• By Donald Zuhn

    U.S. Trade RepresentativeLast week, United States Trade Representative Katherine C. Tai responded to a series of letters sent by a group of Senators regarding a proposal by India and South Africa to waive certain provisions of the World Trade Organization (WTO) Agreement on Trade-Related Aspects of Intellectual Property Rights (TRIPS Agreement) in relation to prevention, containment, or treatment of COVID-19.  The most recent letter to Ambassador Tai was sent on October 7, 2021 by Sen. Thom Tillis (R-NC), the Ranking Member of the Subcommittee on Intellectual Property of the Senate Committee of the Judiciary.  Sen. Tillis' letter included as Annexes three prior letters sent to Ambassador Tai:  a May 19, 2021 letter sent by a group of sixteen Senators, a July 14, 2021 letter sent by Sen. Tillis and Sen. Tom Cotton (R-AR), and an April 16, 2021 letter sent by Sen.
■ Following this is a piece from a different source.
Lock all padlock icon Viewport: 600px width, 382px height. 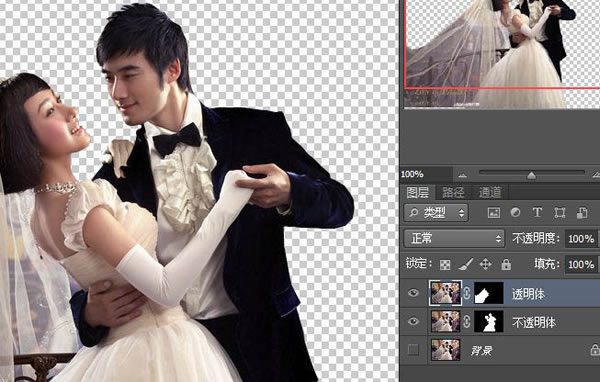(506, 264)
Tillis (all three letters were also addressed to the Secretary of the Department of Commerce, Gina M. Raimondo).

    In their May 19 letter, a group of sixteen Senators* called the Biden Administration's decision to support the waiver of the Trade-Related Aspects of Intellectual Property Rights (TRIPS) agreement in relation to the prevention, containment, or treatment of COVID-19 "disastrous," and declared that:

    The waiver, which is not limited to vaccines, will do nothing to end this global pandemic.  Instead, it will undermine the extraordinary global response that has achieved historically remarkable results in record time and our nation's global leadership in the technologies, medicines, and treatments of the future.

    The Senators also stated that:

    It is not surprising that China, India, and South Africa want to steal our intellectual property and medical technology.  What is surprising is that an American president, especially one who claims to be a "jobs" president, would force American companies to give their medical technology and manufacturing processes to foreign adversaries like China [emphasis in original].
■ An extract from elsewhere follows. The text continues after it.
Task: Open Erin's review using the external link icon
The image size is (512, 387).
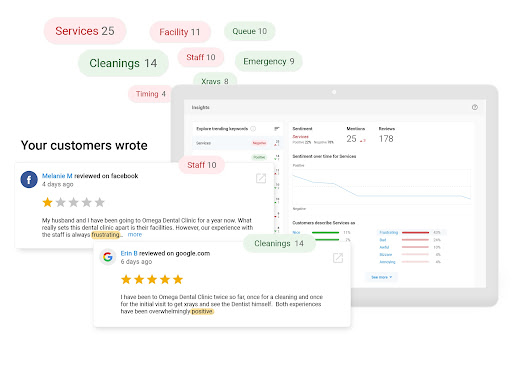Action: (x=338, y=258)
    In the letter, the Senators posed ten questions intended "to help us better understand this decision to support intellectual property theft and forced technological transfer," and they requested a response to those questions "by no later than June 19, 2021."

    In the July 14 letter from Sen. Cotton and Sen. Tillis, the two Senators noted that they had not yet received a formal response to their May 19 letter with answers to their questions, but instead had "received a cursory, perfunctory, and dismissive response from your offices," which the Senators noted "was totally inadequate and failed to respond to congressional oversight."  They asked for a formal reply "by no later than July 31, 2021," and warned that "[f]ailure to give specific answers to our questions . . . will result in us taking appropriate action to ensure congressional oversight of this important matter."
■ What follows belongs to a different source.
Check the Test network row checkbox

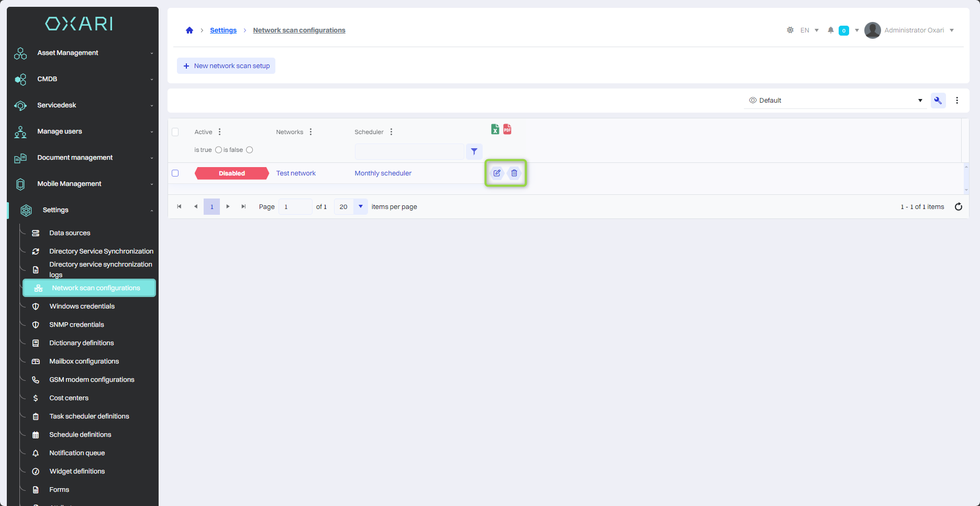175,173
    In responding to the Senators' letters, Ambassador Tai indicated in her November 8, 2021 letter that "[t]he Administration believes strongly in intellectual property protections, but in service of ending this pandemic, supports a waiver of those protections for COVID-19 vaccines."  She added, however, that "the Biden-Harris Administration is exploring every avenue to coordinate with the global community and is evaluating the efficacy of proposals in multilateral fora, including the WTO, by their true potential to save lives, end this pandemic, and respond to the next one."  Ambassador Tai stated that "[t]he Administration believes strongly in intellectual property (IP) protections, biopharmaceutical innovation, and the importance of safeguarding American innovation from illicit acquisition," but noted that "[t]he decision to support a waiver of IP protections for COVID-19 vaccines reflects the extraordinary circumstances of this pandemic."  Ambassador Tai also contended that "[t]he need for increased vaccine production does not adversely affect American pharmaceutical workers."  The Ambassador's letter closes by acknowledging that although the Administration is committed to continuing to work with WTO members given the extraordinary circumstances of the pandemic, it "will be clear-eyed about potential risks as we enter text-based negotiations."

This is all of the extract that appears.